Dr. Ramirez-Esparza’s Language and Behavior Cultural Lab
Kerry L. Marsh, Ph.D
Kerry Marsh is a Professor of Psychological Sciences who supervises graduate students in the Social division, and occasionally in PAC. Although trained to study motivated cognition and attitude functions from a traditional social cognitive perspective, she has increasingly moved toward studying attitude-behavior and judgmental processes using more richly embedded and dynamic multimodal processes, using immersive virtual reality, for instance. Since 2006 she has advocated an approach to social psychology that is more radically embodied and embedded by taking a Gibsonian ecological approach to social perception and to joint action. To that end, she has developed novel ways of examining the emergence of interpersonal synergies – from examining how individuals in rocking chairs are pulled to synchronize their chair movement as a function of seeing or hearing others’ rocking (and how music affects such sync), to studying the emergence of cooperative action using a plank moving task. Bringing a perception-action perspective to environmental psychology, she examines a variety of human-environment-technology issues such as social influence processes during emergency evacuation of virtual buildings, and how drivers within a semiautonomous car (AV) and those outside of the vehicle (pedestrians and nonAV drivers) coordinate action with AVs.
Alexandra Paxton, Ph.D
Alexandra Paxton is an Assistant Professor of Psychological Sciences in the Perception, Action, Cognition Division. (She is also affiliated with the Center for the Ecological Study of Perception and Action; the Institute for Collaboration on Health, Intervention, and Policy; and the Connecticut Institute for the Brain and Cognitive Sciences.) She takes a data-rich approach to understanding how people collaborate, bond, and fight. To do that, she weaves together a variety of data sources from the lab and the real world for a converging tapestry of the many ways in which language, movement, decisions, and emotions change during social contact. Understanding how context—including conversational goals, social connections, and physical spaces—shapes emerging behaviors is a primary goal of her research, embedded within rich traditions of dynamical and ecological perspectives on human behavior and cognition broadly.

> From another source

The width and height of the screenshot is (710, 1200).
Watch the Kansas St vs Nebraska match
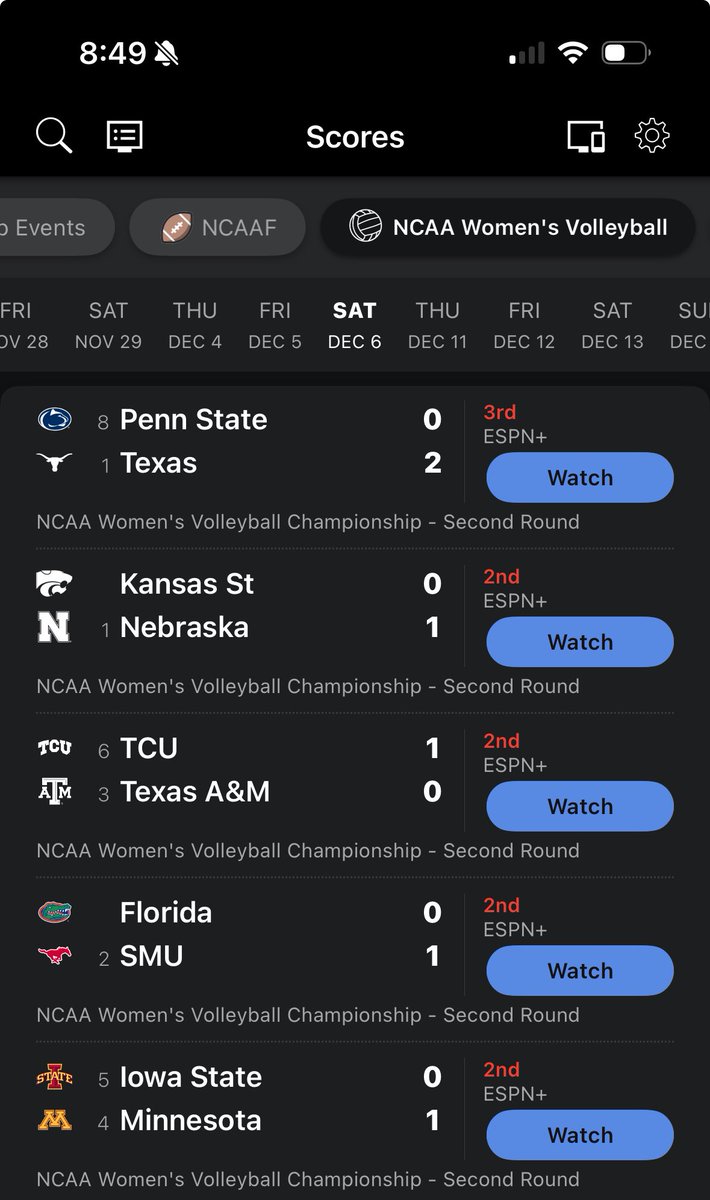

She is also interested in developing methods to quantify social interaction, promoting open science research and education, and creating opportunities for cognitive scientists and psychologists who are interested in big data, naturally occurring data, and data science, with a special focus on data ethics.
Andy is a sixth-year graduate student in CESPA whose dissertation is supervised by Dr. Kerry Marsh. His research interests include interpersonal coordination, way-finding and navigation, and dynamical and complex systems. His current research includes his dissertation examining the impact of stereotype threat on interpersonal coordination, and projects on navigation in fire emergencies, distracted driving, and interactions in and with autonomous vehicles.